EXERCISE REQUIREMENTS:
When you spot the word "will" in a line of the data below, copy that line.

Collection entries
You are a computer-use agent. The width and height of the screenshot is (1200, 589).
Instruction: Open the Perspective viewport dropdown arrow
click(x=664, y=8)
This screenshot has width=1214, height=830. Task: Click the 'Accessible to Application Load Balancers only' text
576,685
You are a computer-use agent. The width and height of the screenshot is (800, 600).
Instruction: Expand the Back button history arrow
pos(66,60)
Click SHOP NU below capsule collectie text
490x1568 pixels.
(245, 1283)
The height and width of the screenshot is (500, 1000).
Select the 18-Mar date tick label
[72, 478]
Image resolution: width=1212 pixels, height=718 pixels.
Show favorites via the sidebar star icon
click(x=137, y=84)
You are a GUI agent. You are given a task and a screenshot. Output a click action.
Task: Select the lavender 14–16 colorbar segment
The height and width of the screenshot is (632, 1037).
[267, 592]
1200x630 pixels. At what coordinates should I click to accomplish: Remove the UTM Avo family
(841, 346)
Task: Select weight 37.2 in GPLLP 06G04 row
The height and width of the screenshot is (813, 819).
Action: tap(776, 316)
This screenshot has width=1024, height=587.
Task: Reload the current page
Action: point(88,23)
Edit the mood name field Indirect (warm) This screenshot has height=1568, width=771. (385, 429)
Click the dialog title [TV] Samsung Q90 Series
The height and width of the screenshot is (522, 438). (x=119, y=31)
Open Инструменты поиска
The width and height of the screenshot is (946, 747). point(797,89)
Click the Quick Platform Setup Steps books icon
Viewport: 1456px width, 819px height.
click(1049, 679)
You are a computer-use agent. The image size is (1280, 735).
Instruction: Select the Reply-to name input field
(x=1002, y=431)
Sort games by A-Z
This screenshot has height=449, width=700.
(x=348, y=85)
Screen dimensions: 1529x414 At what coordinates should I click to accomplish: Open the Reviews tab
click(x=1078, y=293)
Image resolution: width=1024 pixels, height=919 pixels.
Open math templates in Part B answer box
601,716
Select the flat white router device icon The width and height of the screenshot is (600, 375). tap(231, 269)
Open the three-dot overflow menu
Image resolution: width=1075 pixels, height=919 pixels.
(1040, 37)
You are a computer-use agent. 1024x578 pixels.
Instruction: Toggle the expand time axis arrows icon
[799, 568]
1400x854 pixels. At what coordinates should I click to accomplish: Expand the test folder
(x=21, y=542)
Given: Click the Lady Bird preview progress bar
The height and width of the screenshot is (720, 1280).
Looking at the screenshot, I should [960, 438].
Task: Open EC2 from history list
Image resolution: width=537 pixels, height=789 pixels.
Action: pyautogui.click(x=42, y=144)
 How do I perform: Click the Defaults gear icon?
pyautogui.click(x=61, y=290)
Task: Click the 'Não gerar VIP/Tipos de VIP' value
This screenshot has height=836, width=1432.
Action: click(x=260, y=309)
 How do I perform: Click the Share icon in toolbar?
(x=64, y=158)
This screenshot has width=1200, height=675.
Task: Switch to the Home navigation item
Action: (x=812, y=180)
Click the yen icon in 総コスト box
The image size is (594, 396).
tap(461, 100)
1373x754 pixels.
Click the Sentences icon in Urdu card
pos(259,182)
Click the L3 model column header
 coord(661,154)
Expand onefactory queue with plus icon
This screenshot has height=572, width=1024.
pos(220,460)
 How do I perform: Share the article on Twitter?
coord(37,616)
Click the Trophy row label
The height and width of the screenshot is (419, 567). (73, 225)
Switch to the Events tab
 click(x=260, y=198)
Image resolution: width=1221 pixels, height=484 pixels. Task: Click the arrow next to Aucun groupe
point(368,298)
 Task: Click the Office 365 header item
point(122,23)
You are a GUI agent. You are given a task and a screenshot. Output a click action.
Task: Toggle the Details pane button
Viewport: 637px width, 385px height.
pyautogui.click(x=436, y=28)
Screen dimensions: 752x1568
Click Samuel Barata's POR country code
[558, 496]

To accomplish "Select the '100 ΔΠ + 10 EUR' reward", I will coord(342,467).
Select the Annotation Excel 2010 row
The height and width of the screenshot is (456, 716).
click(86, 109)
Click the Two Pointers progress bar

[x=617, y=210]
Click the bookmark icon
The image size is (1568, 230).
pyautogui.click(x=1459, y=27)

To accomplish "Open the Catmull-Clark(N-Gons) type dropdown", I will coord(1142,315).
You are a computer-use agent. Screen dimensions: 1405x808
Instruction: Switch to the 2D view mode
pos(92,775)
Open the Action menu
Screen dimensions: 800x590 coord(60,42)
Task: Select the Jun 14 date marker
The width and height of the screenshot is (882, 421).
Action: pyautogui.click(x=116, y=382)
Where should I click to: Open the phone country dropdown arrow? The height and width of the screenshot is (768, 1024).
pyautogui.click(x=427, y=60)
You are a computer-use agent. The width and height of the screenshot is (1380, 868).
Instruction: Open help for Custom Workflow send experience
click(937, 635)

TASK SOLUTION:
To accomplish "Select the '100 ΔΠ + 10 EUR' reward", I will coord(342,467).
To accomplish "Open the Catmull-Clark(N-Gons) type dropdown", I will coord(1142,315).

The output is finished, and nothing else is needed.